Ulrich Mayring wrote:
Stefano Mazzocchi wrote:

Ulrich Mayring wrote:

No Avalon container is web/servlet-enabled, that is IMHO the main problem.

No. Cocoon is already completely abstracted from the servlet context. We are not asking for an avalon container to be servlet-aware since Cocoon provides that abstraction.

Cocoon provides the abstraction, because neither Avalon, nor any known container does.
Right. And I think this will remain the case (I don't see any reason to change this)

My thought was that, if such a container were available, the whole Cocoon-block thing would be easier to do in terms of deployment and management.
True. And my lazy butt tells me so too, but I'd rather spend my time writing additional and cocoon-specific code than fighting here to get something included in Avalon.

Expecially since enough stuff moved from Cocoon to Avalon that somehow "polluted" the original Avalon model.

Not all CoP levels might belong to Avalon, we must understand that.

The idea is that the avalon container is general enough to allow container users (cocoon) to extend it for its needs.

Yes, makes sense. I guess you mean "extends" as in Java inheritance:

1) Avalon --> CocoonContainer --> Cocoon components

There would also be the possibility to do something like this:

2) Avalon --> AvalonContainer --> CocoonContainer --> Cocoon components
Yes, both are possible, but my lazy butt would go for the second (which means: less code to write and to maintain)
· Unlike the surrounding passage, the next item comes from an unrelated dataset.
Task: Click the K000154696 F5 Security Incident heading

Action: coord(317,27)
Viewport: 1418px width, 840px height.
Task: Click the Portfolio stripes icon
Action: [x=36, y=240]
I don't know whether that is what Cocoon wants, but it would have the advantage that a CocoonContainer could run alongside a XYZ-container and presumably all installed components could communicate via the AvalonContainer.
Exactly my thoughts. The idea is to handle back to the Avalon Container everything that it can handle by itself and have the Cocoon Container take care of those things that don't make sense in a general Avalon context.

I'm not asking for Avalon to resurrect the concept, but I do believe there is a need for different granularity of component models and my design outline on cocoon blocks shows that.

Cocoon definitely needs a different granularity.
I'm glad you acknowledge that.

I think of the Sitemap as a container for components (transformer, serializers, ...) as well.
True.

An XML page is also a container for XML elements, if you will, and a Cocoon user probably needs to deal more often with granularity on this level than on an Avalon level.
Yes, I totally agree with you.

So, to me the interesting question is: what do we give up if we give up on a block-concept and instead rely only on a component concept?

So, if we give up the concept of blocks, we give up the ability to mix, into the same operational unit, components described with different semantics (say, java objects and sitemaps)

This is not a big issue, really and something that can easily be addressed at the application-level.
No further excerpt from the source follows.